However, this rational cannot be used as an excuse for Indonesia incapability to transform a treaty into national laws. At least, three reasons why this rational cannot be used. First, an international treaty only binds states or international organizations as subjects of international laws. Therefore, the subject of private law, criminal law, constitutional law and administrative law are not bound by international treaties this include state institutions and citizens of the state.

Second, it is unusual for people to bring claim in the national court by using international treaties as basis of their claim. In Indonesia, there are no claims or prosecutions that base on an international treaty. Third, there are obligations under international treaty for state parties to conform their national laws. Even there is also mechanism to ensure the conformity of states in transforming their obligations into national law, such as Trade Policy Review Mechanism.

CHALLENGE A
Please convert the records, starting at the line containing "Given: Click the @ mention icon in prompt box" and ending at the last line of the records, into a JSON list of strings with one string per line and blank lines left out.
The passage and the records have no connection to each other.

[Word and element locating records]
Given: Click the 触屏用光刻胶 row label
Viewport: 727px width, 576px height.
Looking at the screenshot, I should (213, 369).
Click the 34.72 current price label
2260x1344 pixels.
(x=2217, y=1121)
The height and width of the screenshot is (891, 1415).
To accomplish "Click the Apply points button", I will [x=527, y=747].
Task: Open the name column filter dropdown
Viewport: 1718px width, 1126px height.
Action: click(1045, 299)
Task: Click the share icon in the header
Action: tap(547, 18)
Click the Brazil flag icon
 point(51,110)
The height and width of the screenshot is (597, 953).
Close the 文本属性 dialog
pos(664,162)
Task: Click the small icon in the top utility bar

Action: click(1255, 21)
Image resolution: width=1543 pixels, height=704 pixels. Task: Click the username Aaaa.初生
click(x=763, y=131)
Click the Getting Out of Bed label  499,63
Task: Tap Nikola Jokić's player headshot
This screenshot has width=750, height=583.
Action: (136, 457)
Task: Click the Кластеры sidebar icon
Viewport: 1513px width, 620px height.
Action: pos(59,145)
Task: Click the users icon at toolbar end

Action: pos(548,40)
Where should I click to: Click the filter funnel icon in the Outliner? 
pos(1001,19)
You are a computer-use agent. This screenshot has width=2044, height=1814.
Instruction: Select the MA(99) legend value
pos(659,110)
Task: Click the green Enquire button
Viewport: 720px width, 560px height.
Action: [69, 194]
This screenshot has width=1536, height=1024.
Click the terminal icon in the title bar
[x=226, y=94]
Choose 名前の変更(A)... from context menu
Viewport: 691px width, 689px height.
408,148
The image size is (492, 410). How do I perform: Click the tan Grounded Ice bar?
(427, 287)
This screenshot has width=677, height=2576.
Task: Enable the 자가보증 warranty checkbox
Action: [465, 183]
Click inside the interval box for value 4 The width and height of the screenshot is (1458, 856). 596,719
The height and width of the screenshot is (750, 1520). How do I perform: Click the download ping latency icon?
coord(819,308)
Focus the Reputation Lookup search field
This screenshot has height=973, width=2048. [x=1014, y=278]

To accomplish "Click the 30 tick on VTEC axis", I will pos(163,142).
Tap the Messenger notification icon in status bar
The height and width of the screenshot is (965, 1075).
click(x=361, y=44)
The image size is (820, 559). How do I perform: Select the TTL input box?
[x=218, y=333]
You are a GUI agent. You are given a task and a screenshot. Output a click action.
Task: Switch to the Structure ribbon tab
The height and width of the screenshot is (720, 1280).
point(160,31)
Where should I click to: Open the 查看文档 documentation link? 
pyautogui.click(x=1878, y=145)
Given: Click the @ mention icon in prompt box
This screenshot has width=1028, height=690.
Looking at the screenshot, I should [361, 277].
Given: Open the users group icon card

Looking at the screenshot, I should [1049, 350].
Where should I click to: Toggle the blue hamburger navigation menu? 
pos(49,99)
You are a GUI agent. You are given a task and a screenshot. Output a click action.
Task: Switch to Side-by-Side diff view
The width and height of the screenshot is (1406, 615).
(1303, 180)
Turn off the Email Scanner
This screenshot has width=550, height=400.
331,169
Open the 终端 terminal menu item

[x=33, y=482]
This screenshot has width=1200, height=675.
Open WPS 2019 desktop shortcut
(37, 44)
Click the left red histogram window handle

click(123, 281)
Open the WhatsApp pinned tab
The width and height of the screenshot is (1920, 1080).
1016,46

CHALLENGE B
Copy the passage word for word, starting at "However, this rational" and ending at "of the state.".

EXERCISE ANSWER A
[
  "Given: Click the @ mention icon in prompt box",
  "This screenshot has width=1028, height=690.",
  "Looking at the screenshot, I should [361, 277].",
  "Given: Open the users group icon card",
  "Looking at the screenshot, I should [1049, 350].",
  "Where should I click to: Toggle the blue hamburger navigation menu? ",
  "pos(49,99)",
  "You are a GUI agent. You are given a task and a screenshot. Output a click action.",
  "Task: Switch to Side-by-Side diff view",
  "The width and height of the screenshot is (1406, 615).",
  "(1303, 180)",
  "Turn off the Email Scanner",
  "This screenshot has width=550, height=400.",
  "331,169",
  "Open the 终端 terminal menu item",
  "[x=33, y=482]",
  "This screenshot has width=1200, height=675.",
  "Open WPS 2019 desktop shortcut",
  "(37, 44)",
  "Click the left red histogram window handle",
  "click(123, 281)",
  "Open the WhatsApp pinned tab",
  "The width and height of the screenshot is (1920, 1080).",
  "1016,46"
]

EXERCISE ANSWER B
However, this rational cannot be used as an excuse for Indonesia incapability to transform a treaty into national laws. At least, three reasons why this rational cannot be used. First, an international treaty only binds states or international organizations as subjects of international laws. Therefore, the subject of private law, criminal law, constitutional law and administrative law are not bound by international treaties this include state institutions and citizens of the state.